Short Circuit: A Roundup of Recent Federal Court Decisions
Please enjoy the latest edition of Short Circuit, a weekly feature from the Institute for Justice.
New on the Short Circuit podcast: bar wars and mandatory associations.
- The FDA permits the use of electric-shock treatment for a wide variety of conditions, including drug, alcohol, and tobacco addiction. But in 2020, the agency banned the treatment for self-injurious behavior. A clinic that offers the treatment, along with the parents and guardians of patients who have benefited from the treatment, challenge the ban as exceeding the FDA’s authority. D.C. Circuit (over a dissent): And they’re right. Federal law prohibits the FDA from regulating the practice of medicine; once a device is approved for one medical use, only the states can prohibit its use for other purposes.
- Capitol insurrectionist requests bail while charges against him are pending, and the district court says it’s a close call but no. D.C. Circuit: And based on his history of racist and antisemitic statements, his expressed hopes for a second Civil War, his showing up to work with a Hitler mustache, and an incident involving frozen corn cobs and a potato gun emblazoned with the Confederate Flag and the words “WHITE IS RIGHT,” that decision was not clearly erroneous.

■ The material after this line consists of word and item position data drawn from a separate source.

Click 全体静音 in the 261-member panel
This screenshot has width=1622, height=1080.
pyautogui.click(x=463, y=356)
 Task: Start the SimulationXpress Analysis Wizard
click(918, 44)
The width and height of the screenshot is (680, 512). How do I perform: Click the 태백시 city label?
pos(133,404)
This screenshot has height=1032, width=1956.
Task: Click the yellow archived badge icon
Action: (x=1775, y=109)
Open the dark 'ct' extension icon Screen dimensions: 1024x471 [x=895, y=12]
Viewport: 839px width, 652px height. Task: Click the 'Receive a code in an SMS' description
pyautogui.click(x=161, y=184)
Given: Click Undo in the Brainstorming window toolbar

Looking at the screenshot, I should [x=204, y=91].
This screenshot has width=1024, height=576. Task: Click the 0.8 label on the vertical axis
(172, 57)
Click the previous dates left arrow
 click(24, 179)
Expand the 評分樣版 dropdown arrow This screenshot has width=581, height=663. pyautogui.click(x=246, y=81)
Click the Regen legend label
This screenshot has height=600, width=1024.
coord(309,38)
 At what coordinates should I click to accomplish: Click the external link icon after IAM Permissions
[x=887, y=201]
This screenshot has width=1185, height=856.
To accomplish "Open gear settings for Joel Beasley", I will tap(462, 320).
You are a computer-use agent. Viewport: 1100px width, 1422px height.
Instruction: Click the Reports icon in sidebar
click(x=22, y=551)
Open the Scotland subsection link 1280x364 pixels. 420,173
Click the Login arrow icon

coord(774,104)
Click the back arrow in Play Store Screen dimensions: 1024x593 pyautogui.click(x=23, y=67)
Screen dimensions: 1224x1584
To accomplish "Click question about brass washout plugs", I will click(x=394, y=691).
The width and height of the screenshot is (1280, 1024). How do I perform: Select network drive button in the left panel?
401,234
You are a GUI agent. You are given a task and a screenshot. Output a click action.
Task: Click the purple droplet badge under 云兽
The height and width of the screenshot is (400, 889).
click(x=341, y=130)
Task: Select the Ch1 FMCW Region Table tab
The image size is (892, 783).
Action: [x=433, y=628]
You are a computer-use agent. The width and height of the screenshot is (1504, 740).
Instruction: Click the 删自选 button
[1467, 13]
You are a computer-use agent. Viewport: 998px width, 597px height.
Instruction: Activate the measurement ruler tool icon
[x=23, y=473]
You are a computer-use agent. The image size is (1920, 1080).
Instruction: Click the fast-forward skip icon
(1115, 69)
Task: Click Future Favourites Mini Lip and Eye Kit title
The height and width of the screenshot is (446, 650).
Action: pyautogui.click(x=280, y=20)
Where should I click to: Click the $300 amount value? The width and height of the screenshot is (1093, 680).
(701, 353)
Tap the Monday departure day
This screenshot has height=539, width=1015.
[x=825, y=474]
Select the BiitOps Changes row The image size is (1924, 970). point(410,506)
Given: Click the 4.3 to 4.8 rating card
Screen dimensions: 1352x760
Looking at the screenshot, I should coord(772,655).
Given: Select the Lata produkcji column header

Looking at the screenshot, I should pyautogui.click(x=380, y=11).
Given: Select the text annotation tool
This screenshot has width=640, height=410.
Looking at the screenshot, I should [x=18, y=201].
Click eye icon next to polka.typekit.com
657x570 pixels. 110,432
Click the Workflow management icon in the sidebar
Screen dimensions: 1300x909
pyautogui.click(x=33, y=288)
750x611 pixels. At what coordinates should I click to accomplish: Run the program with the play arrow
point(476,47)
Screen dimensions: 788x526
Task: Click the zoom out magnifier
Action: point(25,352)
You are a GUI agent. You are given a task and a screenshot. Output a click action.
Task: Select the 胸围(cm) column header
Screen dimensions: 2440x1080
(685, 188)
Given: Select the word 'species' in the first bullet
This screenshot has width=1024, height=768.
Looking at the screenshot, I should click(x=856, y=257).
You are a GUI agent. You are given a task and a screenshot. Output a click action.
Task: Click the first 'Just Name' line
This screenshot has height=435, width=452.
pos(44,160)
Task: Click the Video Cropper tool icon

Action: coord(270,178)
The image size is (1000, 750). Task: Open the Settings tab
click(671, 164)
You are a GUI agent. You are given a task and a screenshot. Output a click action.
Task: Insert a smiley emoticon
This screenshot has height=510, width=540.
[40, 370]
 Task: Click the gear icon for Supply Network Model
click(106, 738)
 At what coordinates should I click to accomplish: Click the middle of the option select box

- The SEC demands, as a condition of settling any civil-enforcement action, that settling defendants agree never to publicly question their guilt. Can a think tank that wants to publish the speech of people currently gagged by these agreements sue under the First Amendment? D.C. Circuit: It cannot, at least to the extent these agreements are incorporated into the final judgments of sister courts. And we choose to assume they are all so incorporated. (This is an IJ case.)
- Putnam County, W.V. sheriff detains a man walking along the road with an AR-15-style gun on his back. Man: I was walking to a friend’s house to go coyote hunting. Fourth Circuit: The man’s rifle is “the weapon of choice” in mass shootings, he was stopped a week after the Parkland shooting while wearing military-style clothing and less than a mile away from a school, and the sheriff thought he could’ve been under 18 (and thus not eligible to open carry). The stop was fine.
- Religious readers of Short Circuit should stretch their memories all the way back to last week, when the Tenth Circuit held that Oklahoma’s bar-membership requirements did not violate the First Amendment before reading the Fifth Circuit‘s conclusion that Texas’s requirements totally do. And, in a companion case about Louisiana’s state bar, the Fifth Circuit earns your editors’ eternal enmity by referring to this flurry of lawsuits as “bar wars” before we could make that joke ourselves. (We discuss this flurry on the podcast.)